Especulação e tecnologia
Mas o aumento da acessibilidade às tecnologias digitais de fabricação também precisa ser celebrado com responsabilidade: a formação de grandes laboratórios, que utilizam uma variedade de máquinas e de matéria-prima, lida necessariamente com novos interesses econômicos e políticos. Essa é uma discussão que não pode ser deixada em segundo plano em função dos benefícios da inovação tecnológica. "Precisamos refletir e acabar com uma certa consciência ingênua a respeito das coisas", diz Paulo. "É interessante que a gente tenha consciência dos interesses que estão por trás e do que cada tecnologia pode fornecer do ponto de vista da adequação.”
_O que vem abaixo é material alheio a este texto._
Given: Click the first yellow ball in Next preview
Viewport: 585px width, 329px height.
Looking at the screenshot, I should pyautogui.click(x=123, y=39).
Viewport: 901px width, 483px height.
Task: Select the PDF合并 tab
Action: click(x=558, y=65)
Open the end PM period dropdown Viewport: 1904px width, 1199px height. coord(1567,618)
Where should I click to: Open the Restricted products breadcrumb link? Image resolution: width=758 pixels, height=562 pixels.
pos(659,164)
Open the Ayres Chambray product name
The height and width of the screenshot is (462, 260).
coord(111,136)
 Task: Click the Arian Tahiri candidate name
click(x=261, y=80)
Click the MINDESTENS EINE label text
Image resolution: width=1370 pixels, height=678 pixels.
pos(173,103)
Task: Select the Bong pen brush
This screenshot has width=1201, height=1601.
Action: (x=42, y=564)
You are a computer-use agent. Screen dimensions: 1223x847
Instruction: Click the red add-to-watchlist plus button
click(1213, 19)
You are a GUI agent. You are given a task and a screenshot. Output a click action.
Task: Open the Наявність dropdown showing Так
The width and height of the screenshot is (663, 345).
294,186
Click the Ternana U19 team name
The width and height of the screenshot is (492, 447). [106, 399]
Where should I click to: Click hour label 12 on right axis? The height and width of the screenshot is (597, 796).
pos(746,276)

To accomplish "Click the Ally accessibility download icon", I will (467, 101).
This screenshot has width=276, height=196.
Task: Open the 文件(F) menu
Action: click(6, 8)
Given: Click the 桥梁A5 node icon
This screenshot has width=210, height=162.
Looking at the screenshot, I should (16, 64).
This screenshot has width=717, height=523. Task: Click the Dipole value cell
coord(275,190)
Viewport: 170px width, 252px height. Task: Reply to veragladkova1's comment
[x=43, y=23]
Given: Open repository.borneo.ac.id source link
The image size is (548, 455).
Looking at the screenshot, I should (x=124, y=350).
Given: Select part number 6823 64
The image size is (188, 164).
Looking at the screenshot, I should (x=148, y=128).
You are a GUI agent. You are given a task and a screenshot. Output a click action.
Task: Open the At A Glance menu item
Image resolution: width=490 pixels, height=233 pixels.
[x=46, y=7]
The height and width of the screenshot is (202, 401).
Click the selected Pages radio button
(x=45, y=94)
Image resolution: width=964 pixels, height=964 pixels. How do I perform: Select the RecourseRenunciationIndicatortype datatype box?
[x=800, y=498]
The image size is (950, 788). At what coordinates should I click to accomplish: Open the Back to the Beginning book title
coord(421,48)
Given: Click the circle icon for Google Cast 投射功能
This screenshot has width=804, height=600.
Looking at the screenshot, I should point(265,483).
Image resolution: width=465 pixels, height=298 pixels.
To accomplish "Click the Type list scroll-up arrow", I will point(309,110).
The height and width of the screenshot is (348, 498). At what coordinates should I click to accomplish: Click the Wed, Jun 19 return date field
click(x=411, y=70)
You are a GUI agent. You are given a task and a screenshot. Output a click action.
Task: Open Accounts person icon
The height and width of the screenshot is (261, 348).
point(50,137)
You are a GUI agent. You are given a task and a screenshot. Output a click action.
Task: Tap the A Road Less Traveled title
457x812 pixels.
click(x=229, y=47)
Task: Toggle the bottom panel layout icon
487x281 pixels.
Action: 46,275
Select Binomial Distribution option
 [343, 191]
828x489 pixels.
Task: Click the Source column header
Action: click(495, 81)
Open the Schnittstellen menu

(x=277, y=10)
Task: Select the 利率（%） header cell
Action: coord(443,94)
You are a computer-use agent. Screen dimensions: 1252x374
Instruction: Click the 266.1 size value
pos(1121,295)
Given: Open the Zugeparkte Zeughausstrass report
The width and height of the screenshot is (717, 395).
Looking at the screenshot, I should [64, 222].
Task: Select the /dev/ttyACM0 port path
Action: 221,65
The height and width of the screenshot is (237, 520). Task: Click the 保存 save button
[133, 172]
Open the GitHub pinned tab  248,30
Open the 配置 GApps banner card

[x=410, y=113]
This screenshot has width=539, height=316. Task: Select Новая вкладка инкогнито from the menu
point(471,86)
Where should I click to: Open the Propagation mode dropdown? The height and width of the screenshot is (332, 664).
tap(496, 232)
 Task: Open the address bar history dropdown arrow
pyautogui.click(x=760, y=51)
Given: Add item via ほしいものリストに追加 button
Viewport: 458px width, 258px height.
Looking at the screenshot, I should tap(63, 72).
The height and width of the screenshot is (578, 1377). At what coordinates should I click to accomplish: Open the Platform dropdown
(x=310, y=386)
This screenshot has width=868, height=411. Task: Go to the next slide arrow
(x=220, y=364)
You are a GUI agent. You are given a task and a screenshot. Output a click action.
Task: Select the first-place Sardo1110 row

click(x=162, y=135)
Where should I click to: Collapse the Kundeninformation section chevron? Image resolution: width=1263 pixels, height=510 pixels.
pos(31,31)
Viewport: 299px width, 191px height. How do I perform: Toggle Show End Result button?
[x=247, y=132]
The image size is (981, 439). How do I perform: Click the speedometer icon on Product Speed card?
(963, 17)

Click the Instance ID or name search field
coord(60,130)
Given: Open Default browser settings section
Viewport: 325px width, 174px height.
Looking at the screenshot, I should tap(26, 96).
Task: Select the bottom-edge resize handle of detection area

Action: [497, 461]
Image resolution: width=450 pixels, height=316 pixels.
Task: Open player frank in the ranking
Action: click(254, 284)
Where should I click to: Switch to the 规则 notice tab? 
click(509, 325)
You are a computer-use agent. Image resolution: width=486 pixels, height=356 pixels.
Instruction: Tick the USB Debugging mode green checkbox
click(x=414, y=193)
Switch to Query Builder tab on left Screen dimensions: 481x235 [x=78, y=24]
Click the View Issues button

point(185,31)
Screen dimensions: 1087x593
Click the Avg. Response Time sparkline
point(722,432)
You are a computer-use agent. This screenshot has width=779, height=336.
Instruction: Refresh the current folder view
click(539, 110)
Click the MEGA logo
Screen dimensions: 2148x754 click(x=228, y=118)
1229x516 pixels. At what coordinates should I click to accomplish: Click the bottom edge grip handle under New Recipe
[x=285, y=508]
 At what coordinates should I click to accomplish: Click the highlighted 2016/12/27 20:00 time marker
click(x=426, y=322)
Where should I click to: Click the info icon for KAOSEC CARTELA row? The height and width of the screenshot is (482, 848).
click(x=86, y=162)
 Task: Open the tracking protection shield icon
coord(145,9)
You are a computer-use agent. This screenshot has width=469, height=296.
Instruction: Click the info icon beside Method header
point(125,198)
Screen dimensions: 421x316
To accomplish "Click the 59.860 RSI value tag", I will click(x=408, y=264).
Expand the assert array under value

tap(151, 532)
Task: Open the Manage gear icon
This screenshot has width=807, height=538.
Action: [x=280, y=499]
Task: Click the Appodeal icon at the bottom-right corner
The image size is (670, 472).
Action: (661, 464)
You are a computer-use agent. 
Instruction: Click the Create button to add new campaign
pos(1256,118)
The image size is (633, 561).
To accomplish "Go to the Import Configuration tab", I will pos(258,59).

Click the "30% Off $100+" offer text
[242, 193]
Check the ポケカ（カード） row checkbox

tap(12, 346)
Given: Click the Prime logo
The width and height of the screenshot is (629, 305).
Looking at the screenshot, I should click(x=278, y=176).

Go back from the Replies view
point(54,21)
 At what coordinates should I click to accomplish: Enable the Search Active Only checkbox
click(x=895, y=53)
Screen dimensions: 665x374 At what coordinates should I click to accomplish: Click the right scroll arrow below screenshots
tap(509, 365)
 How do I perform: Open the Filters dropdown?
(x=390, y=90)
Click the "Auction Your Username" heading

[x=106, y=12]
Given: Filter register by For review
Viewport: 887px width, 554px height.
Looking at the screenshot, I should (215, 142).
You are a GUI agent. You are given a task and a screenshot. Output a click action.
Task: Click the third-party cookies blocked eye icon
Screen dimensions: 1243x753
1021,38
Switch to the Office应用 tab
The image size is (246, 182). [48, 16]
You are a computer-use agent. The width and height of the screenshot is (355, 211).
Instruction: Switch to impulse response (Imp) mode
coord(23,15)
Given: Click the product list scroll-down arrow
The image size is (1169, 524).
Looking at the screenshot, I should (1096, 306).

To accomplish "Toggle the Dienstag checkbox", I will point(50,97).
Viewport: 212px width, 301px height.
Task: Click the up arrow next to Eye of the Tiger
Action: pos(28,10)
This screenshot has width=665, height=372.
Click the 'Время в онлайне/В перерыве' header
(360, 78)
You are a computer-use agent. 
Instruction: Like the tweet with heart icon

Para Paulo, "a fabricação digital é uma grande inovação tecnológica, mas não é um processo de ruptura". Sua expansão não se apoia na destruição de outras formas de indústria, mas na criação de uma variedade que pode gerar projetos complementares. “Ainda existe espaço para a indústria mais calcada no fordismo, assim como pode existir uma indústria tocada por poucas pessoas, e que tenha essa função de customizar, personalizar objetos", explica. "É muito importante saber onde a tecnologia digital de fabricação vai cumprir seu papel, onde de fato ela pode ser útil.”
O professor, que ministra uma disciplina na FAU cujo objetivo é debater os efeitos da implantação dessas novas ferramentas, explica que a “fetichização” e especulação acerca da tecnologia devem ser evitadas. “Por isso estou sempre me perguntando: tecnologia pra quê? E para quem?”. E conclui: "A gente tem que desmistificar, mostrar como funciona, para que as pessoas assimilem tecnologia não como produto ou máquina, mas como conhecimento."